Under this condition, the air gap length is minimum and hence the reluctance is also minimum. Thus, the armature flux (Flux= mmf/reluctance) is maximum in this case.
Under this condition, the flux linkage per ampere in the armature winding is called direct axis synchronous inductance Ld.
Where Nph is the number of turns per phase of armature winding.
Hence, Xd = WLd = 2πfLd ohm
Quadrature axis synchronous reactance
A quadrature axis is one whose magnetic effect is along the perpendicular to field pole axis. When the peak of armature mmf coincides with the quadrature axis., the reactance offered to the armature mmf is called quadrature axis reactance. In the above fig, the peak of armature mmf is along the perpendicular to the field poleaxis or direct axis.
Under this condition, the reactance offered by the two large air gap is maximum. For a given armature current, the armature mmf is constant and hence under this case the armature flux (FLUX =mmf/reluctance) is minimum.
The flux linkage per armature ampere is called quadrature axis or q-axis synchronous inductance Lq.
Xq = WLq= 2πfLq ohm
In case of salient pole synchronous machine, the air gap is non-uniform. Therefore, Xd> Xq. But due to uniform air gap in cylindrical pole synchronous machine, both direct and quadrature axis synchronous reactance are equal. i.e. Xd = Xq. In fact, due to presence of rotor slots along q-axis, Xq is slightly less than Xd for cylindrical pole synchronous machine.
In short circuit studies, only the direct axis reactances are involved.
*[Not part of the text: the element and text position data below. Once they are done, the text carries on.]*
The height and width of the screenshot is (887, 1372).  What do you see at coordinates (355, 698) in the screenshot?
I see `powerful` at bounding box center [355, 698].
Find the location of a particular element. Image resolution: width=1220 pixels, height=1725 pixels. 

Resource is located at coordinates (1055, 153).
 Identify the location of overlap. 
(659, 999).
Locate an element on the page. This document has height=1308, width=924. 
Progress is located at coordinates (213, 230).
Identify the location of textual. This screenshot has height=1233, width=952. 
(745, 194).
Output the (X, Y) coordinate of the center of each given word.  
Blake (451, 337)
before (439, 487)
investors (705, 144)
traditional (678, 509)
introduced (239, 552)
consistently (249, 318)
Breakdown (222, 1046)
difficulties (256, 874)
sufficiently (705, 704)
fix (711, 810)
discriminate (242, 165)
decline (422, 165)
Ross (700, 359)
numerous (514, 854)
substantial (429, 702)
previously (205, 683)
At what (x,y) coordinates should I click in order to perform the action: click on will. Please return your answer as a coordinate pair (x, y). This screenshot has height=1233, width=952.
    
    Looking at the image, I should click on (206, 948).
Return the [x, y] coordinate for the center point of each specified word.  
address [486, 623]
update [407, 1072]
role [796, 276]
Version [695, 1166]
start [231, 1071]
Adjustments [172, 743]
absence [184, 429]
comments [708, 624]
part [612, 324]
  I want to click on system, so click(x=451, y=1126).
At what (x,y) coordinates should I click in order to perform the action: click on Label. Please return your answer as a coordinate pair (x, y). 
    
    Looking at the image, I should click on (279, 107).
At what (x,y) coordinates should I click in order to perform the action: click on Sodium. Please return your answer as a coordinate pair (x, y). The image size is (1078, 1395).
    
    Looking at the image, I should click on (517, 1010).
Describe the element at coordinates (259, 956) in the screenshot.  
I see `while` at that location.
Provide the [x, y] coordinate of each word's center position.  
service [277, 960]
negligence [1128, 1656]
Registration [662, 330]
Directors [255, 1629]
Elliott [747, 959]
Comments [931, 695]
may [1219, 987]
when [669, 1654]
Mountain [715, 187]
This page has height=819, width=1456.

Short circuit current in general feed through lines or transformers where the inductive reactance is quite large in comparison to resistance, making the power factor approach zero as currents go lagging and when the armature current is in quadrature (lagging) with the excitation voltage (or no load voltage) the entire armature mmf acts directly upon the magnetic paths through the salient pole field windings.
Fault–Any defect in the electrical circuit on network which deviate the current from its intended path is called as fault.
The fault which results into symmetrical currents (3 line currents of equal magnitude with 120° displacement) is called as symmetrical fault. In other words, “A fault involving all the three phases is known as symmetrical fault.”
The reasons of faults in electrical power system are-
- Failure of insulation
- Mechanical failures
- Excessive internal and external electric stress
- Heavy winds
- Lightening strokes
- Falling of trees on the lines
- Over voltage/ under voltage due to switching surges.
- Vehicle accidents with poles/towers, etc
All electrical installation have to be protected against short circuits without exception whenever there is an electrical discontinuity which more generally corresponds to a change in conductor cross-section.
The short circuit current shall be calculated at each stage in the installation for the various configurations that are possible within the network, in order to determine the characteristics of the equipment that has to with stand or break this fault current.
In case of symmetrical short circuit i.e. short circuit on all the output terminals of a three phase alternator, the flux linkages in the armature circuit and the field circuit cannot change suddenly by the application of short circuit to the armature winding. For maintaining these flux linkages constant, large changes of current may take place in both of the windings when the short circuit occurs in order to keep their respective flux linkages constant.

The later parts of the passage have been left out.